Un país sin lugares donde la creatividad intelectual se pueda desplegar libremente no tiene consciencia crítica. Una sociedad sin espacios públicos para la producción de conocimiento, en donde albergar a sus pensadores, es una sociedad espiritualmente pobre. Así perdemos todos. Cuando Ruth Shady descubrió Caral, todos nos enriquecimos. Y todos nos beneficiamos cuando San Marcos o la Católica acogieron a José de la Riva Agüero, Víctor Andrés Belaunde, Raúl Porras, Jorge Basadre, o Franklin Pease.
Es imprescindible una nueva ley universitaria que distinga entre negocios educativos y universidades sin fines de lucro.

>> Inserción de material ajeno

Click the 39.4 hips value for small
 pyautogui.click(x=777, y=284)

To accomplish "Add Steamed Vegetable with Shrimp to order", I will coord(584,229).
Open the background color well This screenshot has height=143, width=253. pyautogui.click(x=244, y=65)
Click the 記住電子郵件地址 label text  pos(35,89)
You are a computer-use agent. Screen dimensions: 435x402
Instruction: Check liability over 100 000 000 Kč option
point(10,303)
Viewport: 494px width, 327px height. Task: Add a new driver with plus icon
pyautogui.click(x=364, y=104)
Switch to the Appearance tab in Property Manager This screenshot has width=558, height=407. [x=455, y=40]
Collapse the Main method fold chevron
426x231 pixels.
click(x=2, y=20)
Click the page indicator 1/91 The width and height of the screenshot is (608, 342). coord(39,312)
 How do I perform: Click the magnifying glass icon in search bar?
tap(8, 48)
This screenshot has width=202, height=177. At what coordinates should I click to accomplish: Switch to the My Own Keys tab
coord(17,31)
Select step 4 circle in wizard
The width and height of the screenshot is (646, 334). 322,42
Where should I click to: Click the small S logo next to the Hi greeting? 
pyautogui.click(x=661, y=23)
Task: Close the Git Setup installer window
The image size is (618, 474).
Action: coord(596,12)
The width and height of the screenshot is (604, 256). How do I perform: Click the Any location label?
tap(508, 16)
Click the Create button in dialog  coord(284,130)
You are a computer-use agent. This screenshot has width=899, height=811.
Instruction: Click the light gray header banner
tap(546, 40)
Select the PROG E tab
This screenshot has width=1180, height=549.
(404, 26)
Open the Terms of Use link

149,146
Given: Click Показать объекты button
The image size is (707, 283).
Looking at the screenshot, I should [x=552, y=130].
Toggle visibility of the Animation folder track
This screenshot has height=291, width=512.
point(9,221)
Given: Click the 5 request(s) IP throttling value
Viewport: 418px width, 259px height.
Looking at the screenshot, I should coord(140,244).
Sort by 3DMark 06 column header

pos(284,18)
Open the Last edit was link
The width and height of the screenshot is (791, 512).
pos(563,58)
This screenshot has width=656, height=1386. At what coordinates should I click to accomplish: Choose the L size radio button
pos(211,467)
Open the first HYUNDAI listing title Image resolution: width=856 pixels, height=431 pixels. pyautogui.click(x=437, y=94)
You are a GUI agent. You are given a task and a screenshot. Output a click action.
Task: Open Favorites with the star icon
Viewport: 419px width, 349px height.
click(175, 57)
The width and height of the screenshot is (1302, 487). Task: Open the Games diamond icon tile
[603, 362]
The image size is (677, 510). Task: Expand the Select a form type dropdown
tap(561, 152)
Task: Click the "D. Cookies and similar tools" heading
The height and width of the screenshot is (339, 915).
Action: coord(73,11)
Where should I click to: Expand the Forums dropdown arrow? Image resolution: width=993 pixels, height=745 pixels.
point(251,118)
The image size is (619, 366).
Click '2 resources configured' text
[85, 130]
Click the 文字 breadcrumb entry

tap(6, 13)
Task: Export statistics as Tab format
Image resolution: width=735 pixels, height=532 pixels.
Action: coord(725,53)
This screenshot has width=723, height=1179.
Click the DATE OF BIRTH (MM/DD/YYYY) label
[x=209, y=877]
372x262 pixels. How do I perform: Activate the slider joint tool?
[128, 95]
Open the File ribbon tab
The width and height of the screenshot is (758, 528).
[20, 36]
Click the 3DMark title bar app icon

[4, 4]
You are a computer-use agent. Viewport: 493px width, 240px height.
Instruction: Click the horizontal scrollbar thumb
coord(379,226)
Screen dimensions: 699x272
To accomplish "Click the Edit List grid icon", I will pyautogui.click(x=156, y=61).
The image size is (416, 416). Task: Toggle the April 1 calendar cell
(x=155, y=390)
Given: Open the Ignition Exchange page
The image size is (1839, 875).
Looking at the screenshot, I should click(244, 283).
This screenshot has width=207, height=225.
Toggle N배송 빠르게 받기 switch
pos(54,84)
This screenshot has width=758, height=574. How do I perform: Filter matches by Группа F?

La distinción primera no es entre universidades públicas y privadas, sino entre comercios que buscan utilidades para sus dueños y verdaderas universidades. Los objetivos de la nueva ley deben ser, por un lado, proteger a las universidades reales y, por otro, proteger a los consumidores de servicios educativos.
La ley debería contribuir a que tengamos auténticas universidades. Es decir, debería ser un instrumento al servicio de quienes busquen desarrollar la alta cultura nacional. Por ejemplo, la nueva ley podría establecer incentivos tributarios para donaciones a universidades públicas o privadas sin fines de lucro; crear fondos autónomos e intangibles para la financiación de las universidades públicas; y sentar las bases de un sistema nacional de acreditación universitaria. Evidentemente, los negocios educativos deben regirse por las leyes que norman cualquier actividad mercantil. Argüir que esto es sancionar la competencia desleal contra los comercios es una artimaña retórica que no merece mayor consideración.
Nuestras políticas educativas no pueden estar a merced de los intereses de los dueños de negocios. El decreto fujimorista favoreció a uno de sus ministros, propietario de una empresa universitaria. Durante años nuestros gobiernos han cedido ante los comerciantes del rubro que objetan cualquier ley que distinga entre instituciones sin fines de lucro y negocios. Un gobierno nacional debe enfrentar limpiamente este asunto. Sería una vergüenza descalificadora que permita que la política universitaria del país continúe en manos de mercaderes.